Python (anthropic package)

from anthropic import Anthropic

client = Anthropic(
    base_url="http://localhost:8080",
    api_key="unused"  # Required by SDK but not validated
)

# Non-streaming
message = client.messages.create(
    model="llama3.2:1b",
    max_tokens=1024,
    messages=[
        {"role": "user", "content": "Hello! How are you?"}
    ]
)
print(message.content[0].text)

# Streaming
with client.messages.stream(
    model="llama3.2:1b",
    max_tokens=1024,
    messages=[{"role": "user", "content": "Tell me a story"}]
) as stream:
    for text in stream.text_stream:
        print(text, end="")

Node.js (anthropic package)

import Anthropic from '@anthropic-ai/sdk';

const client = new Anthropic({
  baseURL: 'http://localhost:8080',
  apiKey: 'unused'
});

// Non-streaming
const message = await client.messages.create({
  model: 'llama3.2:1b',
  max_tokens: 1024,
  messages: [
    { role: 'user', content: 'Hello!' }
  ]
});
console.log(message.content[0].text);

// Streaming
const stream = client.messages.stream({
  model: 'llama3.2:1b',
  max_tokens: 1024,
  messages: [{ role: 'user', content: 'Tell me a story' }]
});
for await (const event of stream) {
  if (event.type === 'content_block_delta') {
    process.stdout.write(event.delta.text);
  }
}

Python (requests)

import requests
import json

# Non-streaming
response = requests.post(
    "http://localhost:8080/v1/messages",
    json={
        "model": "llama3.2:1b",
        "max_tokens": 1024,
        "messages": [{"role": "user", "content": "Hello!"}]
    }
)
data = response.json()
print(data["content"][0]["text"])

# Streaming
response = requests.post(
    "http://localhost:8080/v1/messages",
    json={
        "model": "llama3.2:1b",
        "max_tokens": 1024,
        "messages": [{"role": "user", "content": "Tell me a story"}],
        "stream": True
    },
    stream=True
)
for line in response.iter_lines():
    if line:
        line = line.decode("utf-8")
        if line.startswith("data: "):
            event_data = json.loads(line[6:])
            if event_data["type"] == "content_block_delta":
                print(event_data["delta"]["text"], end="")

Error Responses

Errors follow the Anthropic error format:

{
  "type": "error",
  "error": {
    "type": "not_found_error",
    "message": "Model 'unknown-model' not found"
  }
}

Error Types:

Type HTTP Code Description
invalid_request_error 400 Malformed request
not_found_error 404 Model not found
overloaded_error 529 Server overloaded
api_error 500 Internal error

Differences from Anthropic API

  • Authentication: No API key validation.
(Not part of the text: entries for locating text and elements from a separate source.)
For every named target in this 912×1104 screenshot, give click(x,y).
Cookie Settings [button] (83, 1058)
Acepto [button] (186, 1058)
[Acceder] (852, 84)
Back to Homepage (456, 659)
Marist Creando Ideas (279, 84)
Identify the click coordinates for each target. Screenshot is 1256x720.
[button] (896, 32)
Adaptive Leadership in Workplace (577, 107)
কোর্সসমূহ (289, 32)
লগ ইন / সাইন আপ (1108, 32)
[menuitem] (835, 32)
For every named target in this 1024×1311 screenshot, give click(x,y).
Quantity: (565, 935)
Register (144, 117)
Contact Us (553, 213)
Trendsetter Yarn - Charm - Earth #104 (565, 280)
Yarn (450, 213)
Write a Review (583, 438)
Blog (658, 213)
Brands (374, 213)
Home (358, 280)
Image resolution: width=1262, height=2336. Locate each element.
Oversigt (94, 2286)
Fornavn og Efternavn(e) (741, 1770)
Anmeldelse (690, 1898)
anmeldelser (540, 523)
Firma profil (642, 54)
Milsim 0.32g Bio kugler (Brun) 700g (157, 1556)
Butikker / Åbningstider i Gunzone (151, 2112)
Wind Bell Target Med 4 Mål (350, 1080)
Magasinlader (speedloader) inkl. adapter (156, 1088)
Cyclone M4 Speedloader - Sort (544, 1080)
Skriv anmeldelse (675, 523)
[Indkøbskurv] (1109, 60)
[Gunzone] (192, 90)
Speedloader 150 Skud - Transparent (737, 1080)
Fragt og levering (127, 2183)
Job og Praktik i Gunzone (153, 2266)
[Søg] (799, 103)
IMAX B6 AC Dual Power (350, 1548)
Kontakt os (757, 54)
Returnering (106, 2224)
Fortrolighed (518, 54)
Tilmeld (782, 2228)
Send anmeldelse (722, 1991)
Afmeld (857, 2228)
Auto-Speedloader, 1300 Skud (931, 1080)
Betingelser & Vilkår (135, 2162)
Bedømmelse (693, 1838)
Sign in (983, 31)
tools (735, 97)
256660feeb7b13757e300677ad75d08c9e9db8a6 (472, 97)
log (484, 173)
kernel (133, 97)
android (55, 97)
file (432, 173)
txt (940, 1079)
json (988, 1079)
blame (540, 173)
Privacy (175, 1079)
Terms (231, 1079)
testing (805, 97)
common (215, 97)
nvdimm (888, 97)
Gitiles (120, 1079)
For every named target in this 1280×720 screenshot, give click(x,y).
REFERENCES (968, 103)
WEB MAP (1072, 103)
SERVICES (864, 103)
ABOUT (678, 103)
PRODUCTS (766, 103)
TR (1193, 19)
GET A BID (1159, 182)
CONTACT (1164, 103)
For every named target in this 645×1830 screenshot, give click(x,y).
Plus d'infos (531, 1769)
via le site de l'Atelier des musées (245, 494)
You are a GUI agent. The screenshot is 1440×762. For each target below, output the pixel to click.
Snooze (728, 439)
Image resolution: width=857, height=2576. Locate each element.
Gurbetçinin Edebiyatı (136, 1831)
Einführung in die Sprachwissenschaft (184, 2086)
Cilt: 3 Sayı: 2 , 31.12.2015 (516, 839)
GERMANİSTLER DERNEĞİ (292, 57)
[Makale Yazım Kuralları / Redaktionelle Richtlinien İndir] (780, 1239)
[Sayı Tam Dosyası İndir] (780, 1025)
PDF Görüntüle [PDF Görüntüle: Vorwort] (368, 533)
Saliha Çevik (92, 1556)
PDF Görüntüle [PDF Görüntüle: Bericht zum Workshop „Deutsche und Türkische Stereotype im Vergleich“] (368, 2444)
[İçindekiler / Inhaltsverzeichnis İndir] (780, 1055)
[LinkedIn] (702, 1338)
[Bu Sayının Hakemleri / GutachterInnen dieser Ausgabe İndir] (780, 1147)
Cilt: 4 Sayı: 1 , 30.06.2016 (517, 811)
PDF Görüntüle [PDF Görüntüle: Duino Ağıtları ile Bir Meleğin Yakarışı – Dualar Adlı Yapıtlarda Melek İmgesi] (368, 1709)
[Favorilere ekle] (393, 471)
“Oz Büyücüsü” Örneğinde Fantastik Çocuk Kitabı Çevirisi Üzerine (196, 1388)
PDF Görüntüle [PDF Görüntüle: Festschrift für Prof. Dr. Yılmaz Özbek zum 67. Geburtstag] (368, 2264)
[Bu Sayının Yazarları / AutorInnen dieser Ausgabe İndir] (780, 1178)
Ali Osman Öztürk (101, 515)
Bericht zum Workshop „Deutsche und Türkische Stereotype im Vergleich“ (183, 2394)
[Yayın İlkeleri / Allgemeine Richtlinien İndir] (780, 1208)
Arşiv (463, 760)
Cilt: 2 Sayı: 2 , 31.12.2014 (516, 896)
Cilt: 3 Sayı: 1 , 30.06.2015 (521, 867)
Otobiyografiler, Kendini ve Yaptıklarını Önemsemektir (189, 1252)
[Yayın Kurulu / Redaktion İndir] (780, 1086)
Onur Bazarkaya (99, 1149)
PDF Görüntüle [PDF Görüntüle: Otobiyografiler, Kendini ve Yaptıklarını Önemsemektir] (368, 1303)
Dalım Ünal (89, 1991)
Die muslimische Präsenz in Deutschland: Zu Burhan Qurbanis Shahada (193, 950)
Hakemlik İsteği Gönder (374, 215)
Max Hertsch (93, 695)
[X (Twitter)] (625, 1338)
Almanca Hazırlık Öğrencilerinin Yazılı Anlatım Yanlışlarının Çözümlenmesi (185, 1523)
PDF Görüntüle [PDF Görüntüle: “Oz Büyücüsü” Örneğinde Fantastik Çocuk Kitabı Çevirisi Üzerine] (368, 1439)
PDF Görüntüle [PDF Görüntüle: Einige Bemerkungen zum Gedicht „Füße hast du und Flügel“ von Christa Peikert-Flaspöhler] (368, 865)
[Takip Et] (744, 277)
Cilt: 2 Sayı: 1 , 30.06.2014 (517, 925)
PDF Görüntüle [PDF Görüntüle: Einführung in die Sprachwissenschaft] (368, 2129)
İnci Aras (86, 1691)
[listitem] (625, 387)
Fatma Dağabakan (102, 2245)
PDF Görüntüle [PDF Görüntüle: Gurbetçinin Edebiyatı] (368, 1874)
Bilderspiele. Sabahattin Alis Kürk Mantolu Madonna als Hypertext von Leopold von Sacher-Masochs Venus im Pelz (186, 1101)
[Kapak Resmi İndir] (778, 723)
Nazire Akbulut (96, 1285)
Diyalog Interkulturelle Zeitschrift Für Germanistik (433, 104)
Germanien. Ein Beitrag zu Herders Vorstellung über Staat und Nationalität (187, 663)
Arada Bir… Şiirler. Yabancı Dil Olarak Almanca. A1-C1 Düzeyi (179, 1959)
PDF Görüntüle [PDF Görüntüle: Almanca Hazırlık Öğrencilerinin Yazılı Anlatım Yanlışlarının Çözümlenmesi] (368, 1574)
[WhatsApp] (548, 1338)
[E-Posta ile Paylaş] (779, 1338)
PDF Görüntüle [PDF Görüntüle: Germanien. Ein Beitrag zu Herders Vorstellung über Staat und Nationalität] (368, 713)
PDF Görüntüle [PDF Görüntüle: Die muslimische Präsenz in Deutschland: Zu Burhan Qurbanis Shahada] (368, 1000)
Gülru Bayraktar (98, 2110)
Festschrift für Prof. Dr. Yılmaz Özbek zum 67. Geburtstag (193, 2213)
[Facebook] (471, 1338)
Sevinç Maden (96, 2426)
Headers like x-api-key and anthropic-version are accepted but not checked.
  • Model names: Use local model aliases instead of Anthropic model names (e.g., llama3.2:1b instead of claude-3-opus).
  • Rate limiting: No built-in rate limiting.
  • Tool use: Supported via Modelfile TOOLFORMAT configuration.
  • Vision: Supported when the model has multimodal capabilities.
  • Metadata: The metadata field is accepted for compatibility but ignored.
  • Max tokens: The max_tokens field is required (matching Anthropic's spec).